Stock of the week: Gamestop
The Gamestop turnaround story took another twist in the last quarter. Even as net sales rose 6.2% to $1.88 billion, gross profits fell 15.7% for the quarter and the firm ended up posting a net loss of $147.5 million, compared with a profit of $80.5 million a year earlier.
Chief Executive Officer Matt Furlong explained:
"The combination of supply chain issues and the Omicron variant had a sizable impact on this past year's holiday season,"
The stock gapped down on the open, before buyers enthusiastically stepped in. The daily candle closed green, engulfing the prior three days of price action.
Typically, this kind of price action is associated with a positive shift in fortunes, but the company has just posted a surprise loss…
What’s going on?
There’s little doubt Gamestop is in the midst of a major rebuilding process. CEO Furlong noted in the earnings call:
“We have learned from the mistakes of the past decade when GameStop failed to adapt to the future of gaming. It is important to stress that GameStop had become such a cyclical business and so capital starved that we have had to rebuild it from within. We've also had to change the way we assess revenue opportunities by starting to embrace, rather than run from, the new frontiers of gaming.”
Further investments will be required. Capital expenditures for the quarter increased by $21.3 million, but it's worth noting that this was the first quarter in which revenue growth surpassed pre-pandemic levels.
Furlong also highlighted the potential in NFT’s:
“We invested in a dedicated blockchain team and new capabilities to drive the development of initiatives such as our NFT marketplace, which we expect to launch by the end of the second quarter; we see significant long-term potential in the more than $40 billion market for NFTs”
Not everyone was impressed. Yahoo Finance guest Steve Sosnick commented:
"This is not a normal investing situation. There is nothing normal about this. So the stock is going to do what it's going to do. My gut — based on my history of watching stocks like this — is they usually resolve themselves to where they should be based upon earnings, cash flows, projections. I just don't see where it is in GameStop,"
"I just don't see why this is a $90 stock. It doesn't make money. There is no real plan for making money."
Reggie Fils-Aime (Former head of Nintendo America) stepped down from GameStop's board of directors citing the same issue:
- "There has not been an articulated strategy"
- "Leadership says we don't want to articulate our strategy because we don't want it to be stolen. To me, that was not acceptable."
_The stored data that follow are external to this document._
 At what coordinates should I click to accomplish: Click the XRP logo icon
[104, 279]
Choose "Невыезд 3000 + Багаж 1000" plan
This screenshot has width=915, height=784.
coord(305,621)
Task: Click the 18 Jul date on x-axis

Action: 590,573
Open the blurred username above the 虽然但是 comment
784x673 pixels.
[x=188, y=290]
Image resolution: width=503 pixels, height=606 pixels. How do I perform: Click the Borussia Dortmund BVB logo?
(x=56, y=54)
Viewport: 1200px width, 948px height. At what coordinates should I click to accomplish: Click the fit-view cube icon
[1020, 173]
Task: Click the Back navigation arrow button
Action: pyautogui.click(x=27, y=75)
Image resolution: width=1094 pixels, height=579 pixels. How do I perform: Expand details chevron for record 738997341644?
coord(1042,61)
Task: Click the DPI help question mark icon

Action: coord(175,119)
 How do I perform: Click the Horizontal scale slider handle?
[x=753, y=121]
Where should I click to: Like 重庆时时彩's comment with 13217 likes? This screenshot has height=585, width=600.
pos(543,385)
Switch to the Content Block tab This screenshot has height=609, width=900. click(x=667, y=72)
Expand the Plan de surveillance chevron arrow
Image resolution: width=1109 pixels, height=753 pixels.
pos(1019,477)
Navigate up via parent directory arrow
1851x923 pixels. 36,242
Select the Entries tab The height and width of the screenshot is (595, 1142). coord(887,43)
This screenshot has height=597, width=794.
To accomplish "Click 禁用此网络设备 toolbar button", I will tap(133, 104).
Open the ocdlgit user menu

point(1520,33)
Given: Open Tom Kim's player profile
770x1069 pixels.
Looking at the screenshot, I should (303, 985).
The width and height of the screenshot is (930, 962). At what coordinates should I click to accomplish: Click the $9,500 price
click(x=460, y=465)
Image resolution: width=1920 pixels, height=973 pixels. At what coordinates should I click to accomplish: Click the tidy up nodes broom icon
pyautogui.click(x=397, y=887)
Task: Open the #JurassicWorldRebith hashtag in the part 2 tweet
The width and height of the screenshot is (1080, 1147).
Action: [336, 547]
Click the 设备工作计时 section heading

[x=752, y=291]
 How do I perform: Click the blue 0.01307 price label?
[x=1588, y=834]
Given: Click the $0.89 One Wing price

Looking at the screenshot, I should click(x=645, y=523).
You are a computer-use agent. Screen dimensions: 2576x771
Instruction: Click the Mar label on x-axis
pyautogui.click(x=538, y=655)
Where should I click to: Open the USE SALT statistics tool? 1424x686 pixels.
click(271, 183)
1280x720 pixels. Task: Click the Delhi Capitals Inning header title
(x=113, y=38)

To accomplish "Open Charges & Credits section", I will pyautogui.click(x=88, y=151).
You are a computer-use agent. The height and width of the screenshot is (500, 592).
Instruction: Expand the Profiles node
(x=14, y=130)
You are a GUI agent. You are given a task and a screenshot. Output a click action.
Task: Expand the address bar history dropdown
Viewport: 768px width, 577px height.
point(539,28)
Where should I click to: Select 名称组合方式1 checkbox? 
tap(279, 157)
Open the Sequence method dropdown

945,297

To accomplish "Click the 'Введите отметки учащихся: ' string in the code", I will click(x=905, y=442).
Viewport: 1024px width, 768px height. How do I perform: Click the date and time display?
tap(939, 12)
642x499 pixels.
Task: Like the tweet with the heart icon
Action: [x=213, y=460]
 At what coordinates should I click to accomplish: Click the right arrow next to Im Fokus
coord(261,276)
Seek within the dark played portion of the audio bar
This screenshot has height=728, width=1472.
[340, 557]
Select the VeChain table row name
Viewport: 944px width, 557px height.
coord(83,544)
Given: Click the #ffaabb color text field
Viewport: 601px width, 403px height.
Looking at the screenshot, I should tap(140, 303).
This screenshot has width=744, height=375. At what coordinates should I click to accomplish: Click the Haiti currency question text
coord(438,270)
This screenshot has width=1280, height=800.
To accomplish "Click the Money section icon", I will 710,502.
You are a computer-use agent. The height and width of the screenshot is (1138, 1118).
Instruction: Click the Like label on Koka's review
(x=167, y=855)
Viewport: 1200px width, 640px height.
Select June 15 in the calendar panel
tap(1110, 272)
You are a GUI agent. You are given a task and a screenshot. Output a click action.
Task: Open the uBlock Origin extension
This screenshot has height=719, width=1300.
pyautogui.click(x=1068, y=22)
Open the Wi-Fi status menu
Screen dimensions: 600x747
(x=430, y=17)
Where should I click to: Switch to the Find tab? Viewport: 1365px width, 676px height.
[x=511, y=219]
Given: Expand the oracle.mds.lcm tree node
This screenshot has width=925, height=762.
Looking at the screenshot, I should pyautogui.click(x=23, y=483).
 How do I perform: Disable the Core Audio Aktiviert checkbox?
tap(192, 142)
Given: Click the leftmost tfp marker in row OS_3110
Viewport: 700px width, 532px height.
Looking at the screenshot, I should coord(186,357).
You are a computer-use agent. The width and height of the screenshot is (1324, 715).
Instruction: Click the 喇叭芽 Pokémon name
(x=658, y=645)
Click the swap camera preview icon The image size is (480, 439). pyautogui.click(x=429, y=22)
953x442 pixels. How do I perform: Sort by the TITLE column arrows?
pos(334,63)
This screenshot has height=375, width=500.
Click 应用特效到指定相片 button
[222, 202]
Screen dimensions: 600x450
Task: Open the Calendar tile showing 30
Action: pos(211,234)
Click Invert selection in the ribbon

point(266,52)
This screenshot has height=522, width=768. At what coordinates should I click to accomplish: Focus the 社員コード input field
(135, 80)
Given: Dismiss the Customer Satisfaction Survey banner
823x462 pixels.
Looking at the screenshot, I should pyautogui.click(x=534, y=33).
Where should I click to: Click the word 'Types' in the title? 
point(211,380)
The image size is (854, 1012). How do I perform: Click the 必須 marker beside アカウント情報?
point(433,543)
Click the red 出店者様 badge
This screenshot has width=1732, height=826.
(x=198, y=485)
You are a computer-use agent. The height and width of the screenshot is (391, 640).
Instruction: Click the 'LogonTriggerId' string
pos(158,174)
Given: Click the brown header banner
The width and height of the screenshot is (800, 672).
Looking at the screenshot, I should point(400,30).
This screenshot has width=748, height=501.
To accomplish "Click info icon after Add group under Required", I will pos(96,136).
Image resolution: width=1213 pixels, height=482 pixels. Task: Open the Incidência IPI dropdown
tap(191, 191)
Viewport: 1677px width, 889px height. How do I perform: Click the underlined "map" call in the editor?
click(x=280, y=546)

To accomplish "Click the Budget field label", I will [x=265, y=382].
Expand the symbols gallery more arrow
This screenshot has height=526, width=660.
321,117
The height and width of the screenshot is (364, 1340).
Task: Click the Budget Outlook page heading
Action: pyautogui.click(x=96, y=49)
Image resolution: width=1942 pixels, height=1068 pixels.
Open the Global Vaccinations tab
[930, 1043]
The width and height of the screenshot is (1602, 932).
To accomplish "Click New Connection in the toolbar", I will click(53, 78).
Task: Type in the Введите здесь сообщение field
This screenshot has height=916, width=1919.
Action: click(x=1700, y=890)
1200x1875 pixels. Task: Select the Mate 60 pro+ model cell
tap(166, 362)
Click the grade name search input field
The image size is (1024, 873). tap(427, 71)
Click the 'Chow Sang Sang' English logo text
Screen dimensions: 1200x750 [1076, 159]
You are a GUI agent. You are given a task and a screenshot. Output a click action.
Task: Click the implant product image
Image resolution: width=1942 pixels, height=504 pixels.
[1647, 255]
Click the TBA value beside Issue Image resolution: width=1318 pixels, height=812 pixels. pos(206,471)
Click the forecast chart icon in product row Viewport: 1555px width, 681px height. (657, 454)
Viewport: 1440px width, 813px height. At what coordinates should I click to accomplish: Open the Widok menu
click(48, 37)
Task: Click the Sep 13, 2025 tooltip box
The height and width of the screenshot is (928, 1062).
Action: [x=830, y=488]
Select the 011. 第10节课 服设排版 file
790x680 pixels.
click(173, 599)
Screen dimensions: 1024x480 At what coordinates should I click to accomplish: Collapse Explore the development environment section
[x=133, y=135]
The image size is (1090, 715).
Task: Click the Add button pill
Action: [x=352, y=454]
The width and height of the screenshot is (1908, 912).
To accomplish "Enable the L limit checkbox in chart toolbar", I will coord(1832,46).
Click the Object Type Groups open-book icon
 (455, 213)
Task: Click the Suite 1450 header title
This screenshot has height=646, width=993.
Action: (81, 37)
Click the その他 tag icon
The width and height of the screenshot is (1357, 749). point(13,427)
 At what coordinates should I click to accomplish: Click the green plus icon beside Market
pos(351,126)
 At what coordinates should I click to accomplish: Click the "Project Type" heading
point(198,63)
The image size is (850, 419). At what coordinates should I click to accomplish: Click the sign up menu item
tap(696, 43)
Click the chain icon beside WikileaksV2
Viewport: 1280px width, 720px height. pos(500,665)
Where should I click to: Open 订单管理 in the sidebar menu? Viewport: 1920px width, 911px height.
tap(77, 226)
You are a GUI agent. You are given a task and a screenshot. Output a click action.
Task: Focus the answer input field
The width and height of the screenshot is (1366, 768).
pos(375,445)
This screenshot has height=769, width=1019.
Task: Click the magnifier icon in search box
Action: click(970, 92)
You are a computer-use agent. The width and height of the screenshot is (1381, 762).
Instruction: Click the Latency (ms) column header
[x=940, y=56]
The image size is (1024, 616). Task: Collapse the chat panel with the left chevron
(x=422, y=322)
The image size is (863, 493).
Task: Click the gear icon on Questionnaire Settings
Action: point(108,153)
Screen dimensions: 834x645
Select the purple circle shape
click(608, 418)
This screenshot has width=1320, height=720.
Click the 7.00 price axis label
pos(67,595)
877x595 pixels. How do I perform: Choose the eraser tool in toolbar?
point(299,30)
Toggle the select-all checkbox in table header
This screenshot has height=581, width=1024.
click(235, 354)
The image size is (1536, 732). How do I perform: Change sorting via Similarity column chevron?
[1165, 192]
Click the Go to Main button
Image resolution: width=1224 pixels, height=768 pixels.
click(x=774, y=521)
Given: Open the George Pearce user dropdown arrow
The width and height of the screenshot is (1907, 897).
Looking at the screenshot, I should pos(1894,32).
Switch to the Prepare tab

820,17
In a hyper-competitive market environment, perhaps it makes sense to play your cards close to your chest while the recovery takes shape.
Revenue growth is picking up, but total revenues of just over $6 billion for the year were still well below the $8.3 billion the company hauled in 2018.
Furlong’s closing statement focused on the long-term transformation plans:
"We know the investments and sacrifices made in fiscal year 2021 will take time to yield tangible value, but we are completely comfortable with that. If GameStop is going to once again become a market leader in gaming and also realise new revenue opportunities across emerging communities, we needed to lay a lasting foundation rather than taking shortcuts. That is what we did over the past year, as we started to transform into a technology company,"
The message seems to be “trust us, we’ve got this”. But with details on the strategy remaining light, will investors lose patience before the transformation completes?
Not investment advice. Past performance does not guarantee or predict future performance.